Still, a city like Karachi is also the kind of place that could benefit most from a well-functioning prehospital care network. The World Health Organization estimates that 90% of the world’s injuries occur in low- and middle-income countries and that prompt response to the most critical cases could save lives. Karachi is also, according to Al Jazeera, “the world’s most dangerous megacity,” wracked by political violence and endemic crime. Despite this context, however, district and provincial governments have been largely absent from emergency medical response, relying instead on private providers to fill the gap. This trend of providing and seeking health care in the private sector is characteristic of the larger Pakistani health system, which has among the lowest rates of government spending on health (as a share of total health spending) in the world.

The result is an intriguing mix of social innovation and philanthropy, but one that lacks much coordination. Over the course of ten days in Karachi, we interviewed several of the city’s ambulance providers, each carving out its own niche according to its vision of social need. We saw tracking systems that made use of sophisticated GPS and mapping technologies. We saw fledgling partnerships between hospitals and ambulance providers to train a fleet of first responders and paramedics. We saw elaborately sketched out networks of key points and heard story after story of response times that bested international standards.

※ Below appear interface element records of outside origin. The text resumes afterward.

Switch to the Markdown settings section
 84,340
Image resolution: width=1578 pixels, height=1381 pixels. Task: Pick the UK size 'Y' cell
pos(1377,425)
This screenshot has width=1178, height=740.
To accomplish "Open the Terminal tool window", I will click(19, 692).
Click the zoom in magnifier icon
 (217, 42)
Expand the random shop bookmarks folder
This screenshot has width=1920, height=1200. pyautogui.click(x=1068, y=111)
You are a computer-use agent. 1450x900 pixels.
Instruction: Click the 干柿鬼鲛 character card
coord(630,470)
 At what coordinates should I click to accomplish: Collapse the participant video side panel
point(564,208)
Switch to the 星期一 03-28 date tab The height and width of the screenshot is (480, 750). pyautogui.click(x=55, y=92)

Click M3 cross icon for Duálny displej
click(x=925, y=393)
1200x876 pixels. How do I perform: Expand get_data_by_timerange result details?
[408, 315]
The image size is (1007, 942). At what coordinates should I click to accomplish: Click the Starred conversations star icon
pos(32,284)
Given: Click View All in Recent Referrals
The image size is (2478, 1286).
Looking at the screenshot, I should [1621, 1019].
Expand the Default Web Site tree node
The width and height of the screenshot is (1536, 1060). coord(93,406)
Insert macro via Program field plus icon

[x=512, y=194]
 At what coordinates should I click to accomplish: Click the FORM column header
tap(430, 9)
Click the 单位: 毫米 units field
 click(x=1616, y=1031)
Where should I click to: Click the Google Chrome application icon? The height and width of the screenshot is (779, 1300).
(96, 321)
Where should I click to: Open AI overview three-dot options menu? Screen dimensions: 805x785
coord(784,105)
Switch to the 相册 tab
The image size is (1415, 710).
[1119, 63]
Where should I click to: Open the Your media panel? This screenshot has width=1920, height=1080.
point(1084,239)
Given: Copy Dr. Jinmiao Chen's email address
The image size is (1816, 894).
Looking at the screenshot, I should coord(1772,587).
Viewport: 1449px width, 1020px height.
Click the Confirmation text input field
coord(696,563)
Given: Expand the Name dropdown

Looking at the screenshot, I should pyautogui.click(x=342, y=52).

But it was clear that this unregulated mix of private providers was also taking a certain toll on the quality of emergency response throughout the city. As freestanding private entities each with their own call center and hotline, ambulance services in Karachi tend towards fragmentation – disconnected from one another as well as from other first responders, including fire departments and police. This lack of coordination means that there is no way to effectively triage patients at the site of an incident in order to connect the most critical patients to the ambulances with the most advanced life support. The lack of any centralized command and control also means that there is no systematic way to communicate with destination hospitals, to warn them of incoming patients or to effectively manage limited bed space across the city. And finally, there is no regulation over quality, and no way to ensure a minimum standard for patients in need of care en route to the hospital.

Over the course of our short time in Karachi, many of our interviews yielded a similar refrain: the private foundations who have stepped in as medical first responders in the city are doing great work with limited resources, but they lack supporting infrastructure. And as more players enter the field, these coordination issues have only become more acute. All of which might lead us to reflect that of all the challenges facing emergency responders in Karachi, the ones that are the most tricky to solve don’t necessarily have to do with money or roads, but with a failure of political will to capture and capitalize on the work that is already being done. One has to wonder what kind of advocacy – or what kind of disaster – it would take to finally push this particular agenda forward.